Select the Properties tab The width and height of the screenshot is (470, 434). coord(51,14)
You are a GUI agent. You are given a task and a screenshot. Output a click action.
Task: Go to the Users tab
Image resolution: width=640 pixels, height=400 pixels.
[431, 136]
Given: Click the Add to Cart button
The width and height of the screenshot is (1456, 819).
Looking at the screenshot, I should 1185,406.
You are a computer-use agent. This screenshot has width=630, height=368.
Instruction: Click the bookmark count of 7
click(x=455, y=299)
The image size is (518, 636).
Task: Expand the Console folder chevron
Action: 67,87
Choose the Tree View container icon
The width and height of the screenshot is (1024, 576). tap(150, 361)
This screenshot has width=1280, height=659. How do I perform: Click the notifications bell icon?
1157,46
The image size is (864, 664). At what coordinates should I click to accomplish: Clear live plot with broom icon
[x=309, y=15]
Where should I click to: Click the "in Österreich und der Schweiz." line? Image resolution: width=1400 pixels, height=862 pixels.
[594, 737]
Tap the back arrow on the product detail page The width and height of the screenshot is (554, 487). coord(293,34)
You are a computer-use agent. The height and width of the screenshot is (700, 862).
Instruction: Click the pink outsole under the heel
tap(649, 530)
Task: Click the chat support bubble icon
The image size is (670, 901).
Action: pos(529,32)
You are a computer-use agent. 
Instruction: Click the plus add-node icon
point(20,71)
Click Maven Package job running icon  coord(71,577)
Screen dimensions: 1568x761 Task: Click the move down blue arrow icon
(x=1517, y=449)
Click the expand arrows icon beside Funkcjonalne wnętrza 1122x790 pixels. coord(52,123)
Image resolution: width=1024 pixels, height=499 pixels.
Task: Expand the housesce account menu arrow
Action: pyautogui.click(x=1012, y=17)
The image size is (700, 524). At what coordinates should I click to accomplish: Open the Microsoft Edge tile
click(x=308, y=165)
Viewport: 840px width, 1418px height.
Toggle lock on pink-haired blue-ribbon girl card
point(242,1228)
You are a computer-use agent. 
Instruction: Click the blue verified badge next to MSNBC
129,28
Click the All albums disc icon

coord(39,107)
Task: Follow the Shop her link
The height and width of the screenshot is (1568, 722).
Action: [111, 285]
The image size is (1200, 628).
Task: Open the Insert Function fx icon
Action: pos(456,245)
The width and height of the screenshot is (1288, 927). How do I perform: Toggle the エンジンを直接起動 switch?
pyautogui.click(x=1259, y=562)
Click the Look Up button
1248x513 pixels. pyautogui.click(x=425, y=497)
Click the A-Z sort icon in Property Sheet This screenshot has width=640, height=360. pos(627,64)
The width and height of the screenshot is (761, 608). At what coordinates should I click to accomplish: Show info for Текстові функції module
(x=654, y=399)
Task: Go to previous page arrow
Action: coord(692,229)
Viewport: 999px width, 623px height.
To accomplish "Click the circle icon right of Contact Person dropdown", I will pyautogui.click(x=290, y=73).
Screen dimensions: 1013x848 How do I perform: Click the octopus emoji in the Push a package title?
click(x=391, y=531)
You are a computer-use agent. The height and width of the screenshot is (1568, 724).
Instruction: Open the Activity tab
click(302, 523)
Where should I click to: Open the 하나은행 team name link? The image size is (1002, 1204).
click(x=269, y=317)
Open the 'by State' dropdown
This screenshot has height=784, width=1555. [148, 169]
════════════════
▶ _EXERCISE REQUIREMENTS_:
List each line above that contains the string "coordinates". Case matters.

▶ _FULL RESPONSE_:
The image size is (864, 664). At what coordinates should I click to accomplish: Clear live plot with broom icon
The image size is (700, 524). At what coordinates should I click to accomplish: Open the Microsoft Edge tile
The width and height of the screenshot is (761, 608). At what coordinates should I click to accomplish: Show info for Текстові функції module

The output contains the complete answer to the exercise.